>> BEGIN PAGE EXTRACT
Before I post this, I must confess that I love the possession game of soccer. I applaud the U.S. for adopting new coaching standards emphasizing ball control, quick ball movement with the ball mainly played on the ground. Even as a youth coach, the youth are better able to handle short, rolling passes as opposed to long, bounding ones. The temptation for youth coaches, of course, is to play it long and place a fast kid up front who can get behind the defense and score to win a meaningless 10 YO game. I think it is poor form. While there is a time for a well-placed long ball, its overuse is preventing development of a more controlled game.
The same is true for punting. In youth leagues, the booming punt is a magnificent event that usually leads to possession deep in the opponent’s territory. The reason is the inability of the back line of the defending team to stop of control the punt. As a result, with the emphasis so often on winning at the cost of education and development, the punt is over-used at the younger levels.
Lastly, I detest long balls into crowded areas, whether from a free kick or gained possession at the back line. It just doesn’t make sense to me. In all of the above scenarios, you go from 100% possession to 50/50% at best. The only time it makes sense to me is if the fee kick is inside the midfield and a ball can be sent into the box. Lofted balls into the box may indeed net a chance on goal and, even if it doesn’t, the gains in territory into the attacking third is worth the 50/50 risk of losing possession. I do not have a formula for it, but I recognize the risk-reward of lofted balls played into the box.
A short word on crosses too — sometimes, like Jenkinson’s game for Arsenal against Marseille — they are simply wasted balls. Good defensive units track backwards and are aware of the cross. The deeper the crosser gets, the worse his angle to provide service. In many instances, wingers or backs moving up cross without purpose or thought — sending in lofted crosses when there are 4 defenders in the box and only 1 attacker. To me, that is another waste. Here is Djourou’s (Jenkinson’s replacement) cross — notice how deep he was on the cross, the bend of the ball (keeps his players onside), and the angle. Also, Ramsey did a great job of setting up his shot.
>> END PAGE EXTRACT
*WHAT TO WORK ON:*
a. In the soccer post, which player replaced Jenkinson?
b. Pick up the post on long balls and crosses in soccer after its final sentence, and keep writing in the same voice.
>> BEGIN SOURCE EXCERPT
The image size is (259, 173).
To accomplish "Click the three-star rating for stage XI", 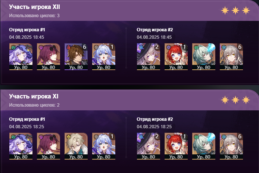I will click(x=235, y=100).
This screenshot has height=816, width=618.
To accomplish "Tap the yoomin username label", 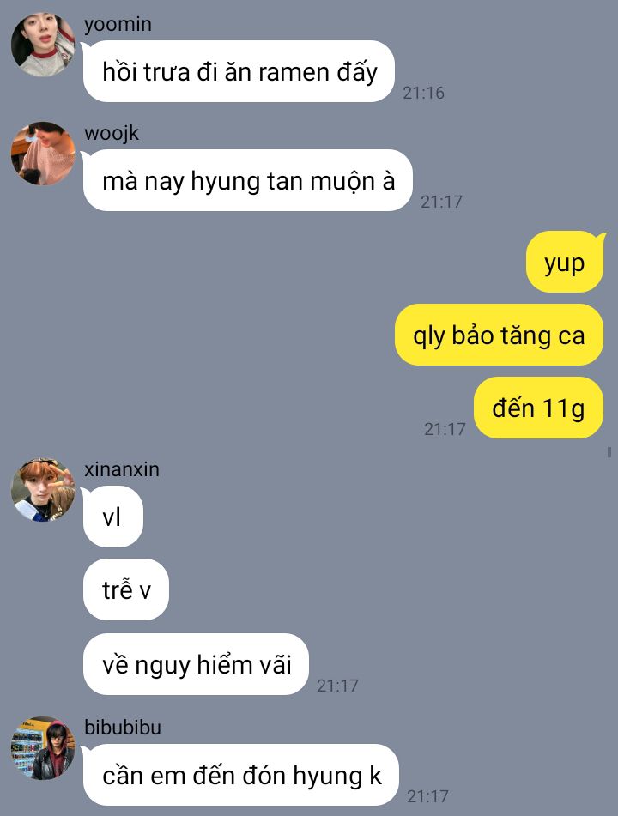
>> END SOURCE EXCERPT
*OUTPUTS FOR THE TASKS:*
a. Djourou

b.
So, I watched Arsenal v Sunderland on Sunday, October 16 and kept track of all long ball opportunities (I will call them LBOs). What I discovered was that Arsenal played short on almost all LBOs while Sunderland almost always played long. Here is a breakdown (my numbers may be a little off — kids interrupting):
1. Of the 6 goal kicks I mapped for Arsenal, they played 3 short and 3 long. Of the three long, they maintained possession only once.
2. Of the 7 goal kicks I mapped for Sunderland, they played long all 7 times. They lost possession six times and once gained a throw in near the landing area.
3. Of Free kicks (and there were a lot in this game), I counted 19 direct and indirect kicks for Arsenal. Of those, Arsenal played short 16 times with the remaining 3 being shots on goal (25 yards and in). Robbie van Persie scored one from 30 yards to win the match. Interestingly, Arsenal had approximately 8 DFKs from inside 40 yards and only managed one attempt on goal (and it scored) that was threatening. In fact, around the 51st minute, they had a DFK from around 30 yards and played it as an IFK with a short touch. This is where I believe Arsenal was being too clever.
4. For Sunderland, as you can tell from the GKs, they used their DFKs to gain territory, but mostly lost possession. I counted 7 DFKs for which they played long. If they were within range of the goal, they would, of course play it into the box. Of the long passes, only the one in the 56th minute seemed to be productive. They parlayed that service into a chance at goal. Similarly, their GK gained possession several times and, consistent with their strategy, punted deep into the field to nil effect. In the 45th minute, they were able to penetrate deep off of a punt to create a potential chance. Otherwise, the punts usually netted nothing.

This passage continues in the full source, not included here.